** Task prompt **
Type the entries out again exactly as they read, but leave every picture behind.

[Stored records]
---------------

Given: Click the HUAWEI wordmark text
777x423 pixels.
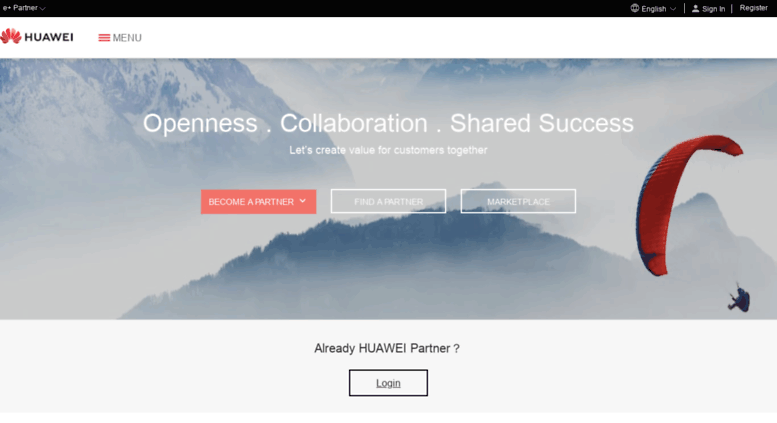Looking at the screenshot, I should (x=49, y=37).
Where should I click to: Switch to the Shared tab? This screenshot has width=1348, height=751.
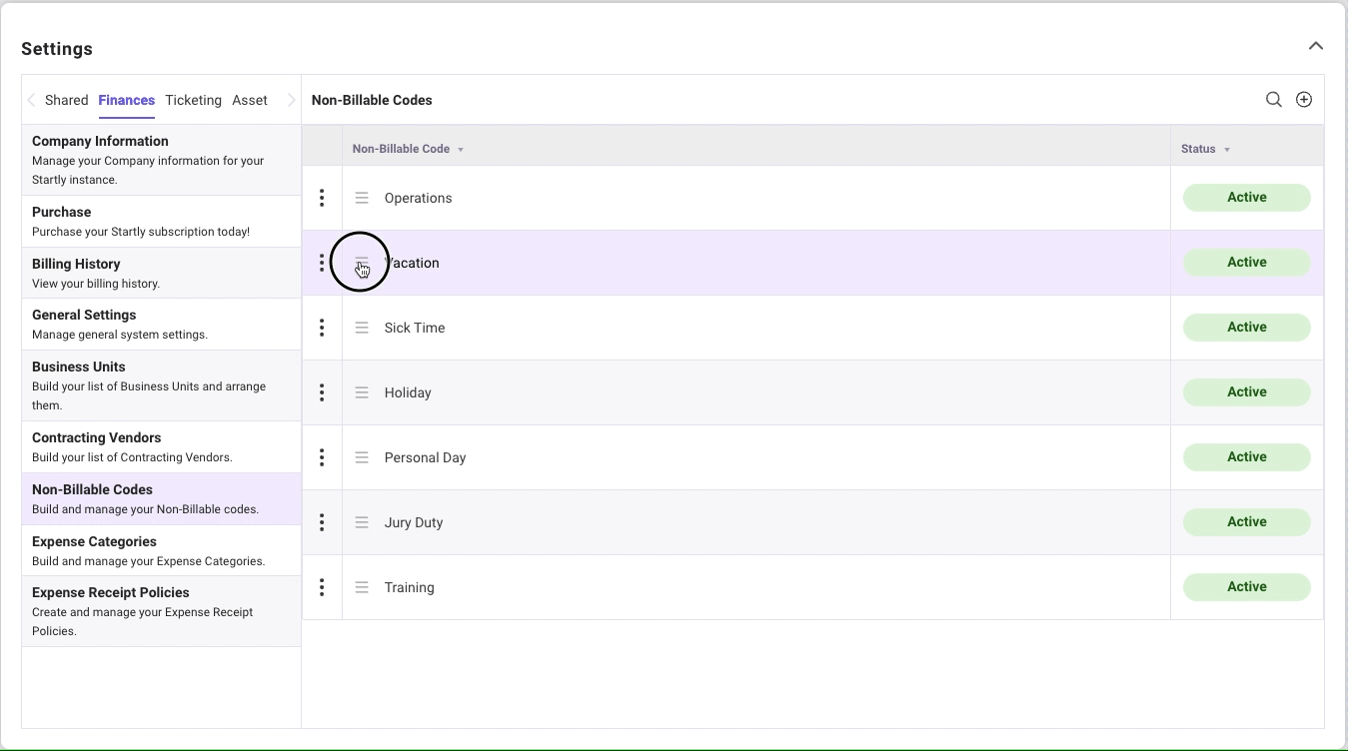click(67, 100)
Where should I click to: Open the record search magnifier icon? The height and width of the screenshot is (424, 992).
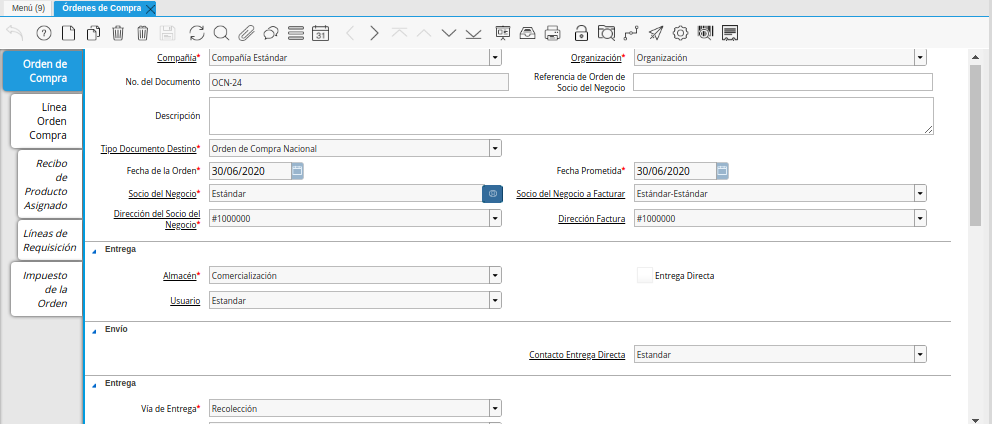[x=221, y=33]
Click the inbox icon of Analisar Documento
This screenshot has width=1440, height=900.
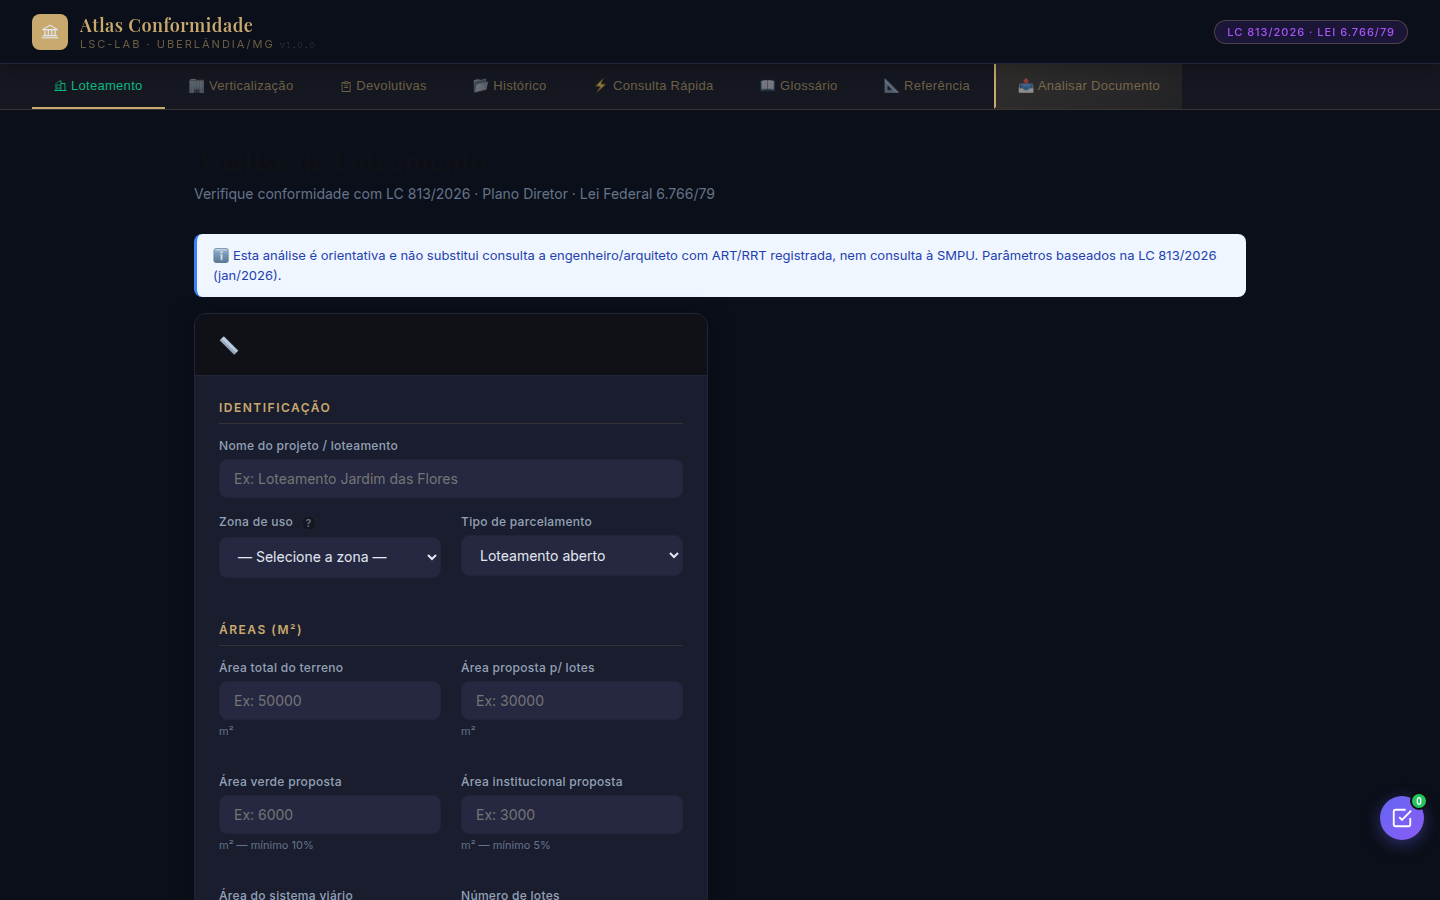tap(1026, 86)
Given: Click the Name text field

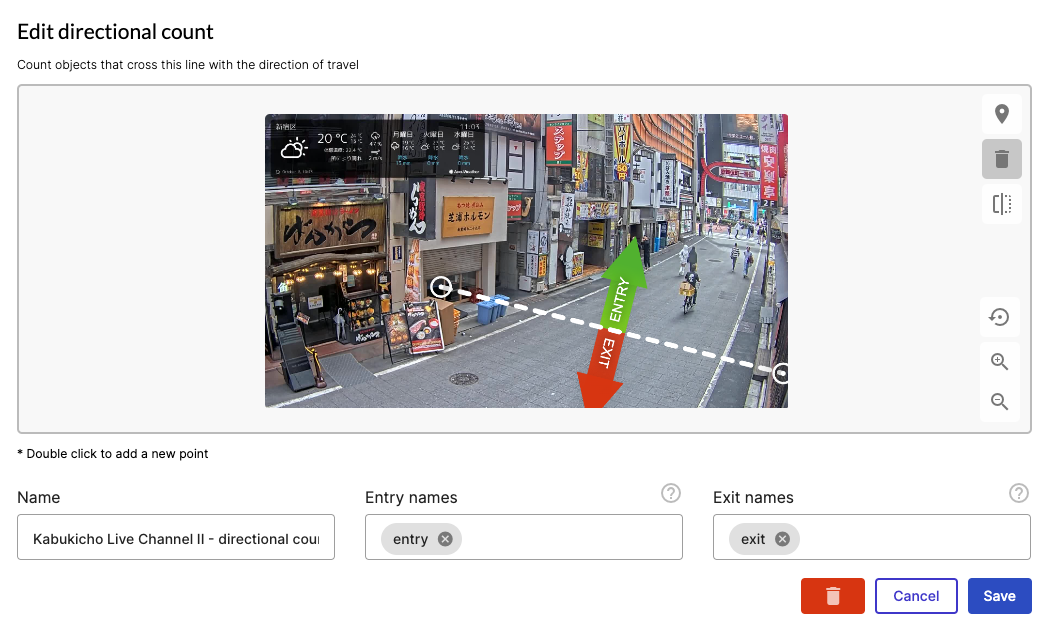Looking at the screenshot, I should (x=176, y=538).
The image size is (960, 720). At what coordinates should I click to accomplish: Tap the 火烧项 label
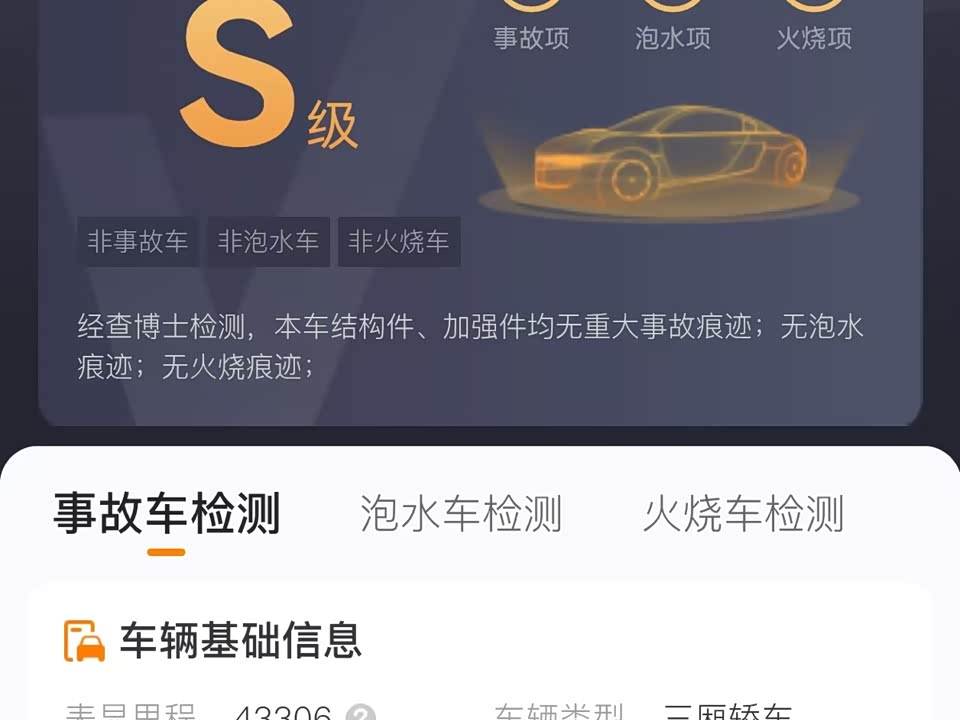click(x=814, y=38)
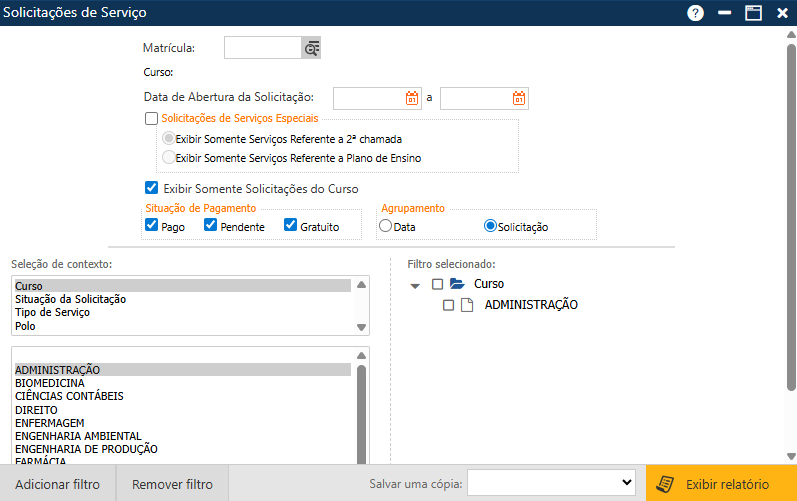Click the report icon on Exibir relatório
Viewport: 797px width, 501px height.
click(x=663, y=484)
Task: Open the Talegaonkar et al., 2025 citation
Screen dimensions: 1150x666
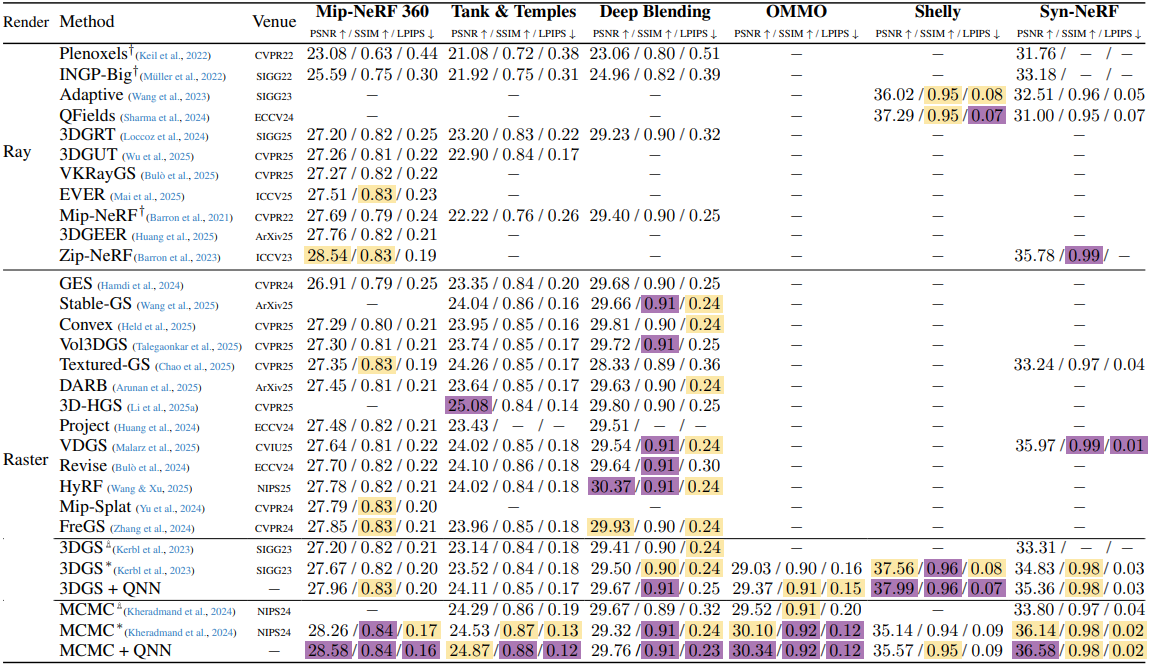Action: (x=189, y=346)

---------------

** Result of this task **
Given: Click the HUAWEI wordmark text
777x423 pixels.
Looking at the screenshot, I should (x=49, y=37).
Where should I click to: Switch to the Shared tab? This screenshot has width=1348, height=751.
click(67, 100)
Where should I click to: Open the record search magnifier icon? The height and width of the screenshot is (424, 992).
[x=221, y=33]
Click the inbox icon of Analisar Documento
This screenshot has width=1440, height=900.
tap(1026, 86)
Given: Click the Name text field

Looking at the screenshot, I should (x=176, y=538).
The image size is (960, 720). At what coordinates should I click to accomplish: Tap the 火烧项 label
click(x=814, y=38)
Click the report icon on Exibir relatório
Viewport: 797px width, 501px height.
click(x=663, y=484)
Task: Open the Talegaonkar et al., 2025 citation
Screen dimensions: 1150x666
Action: (x=189, y=346)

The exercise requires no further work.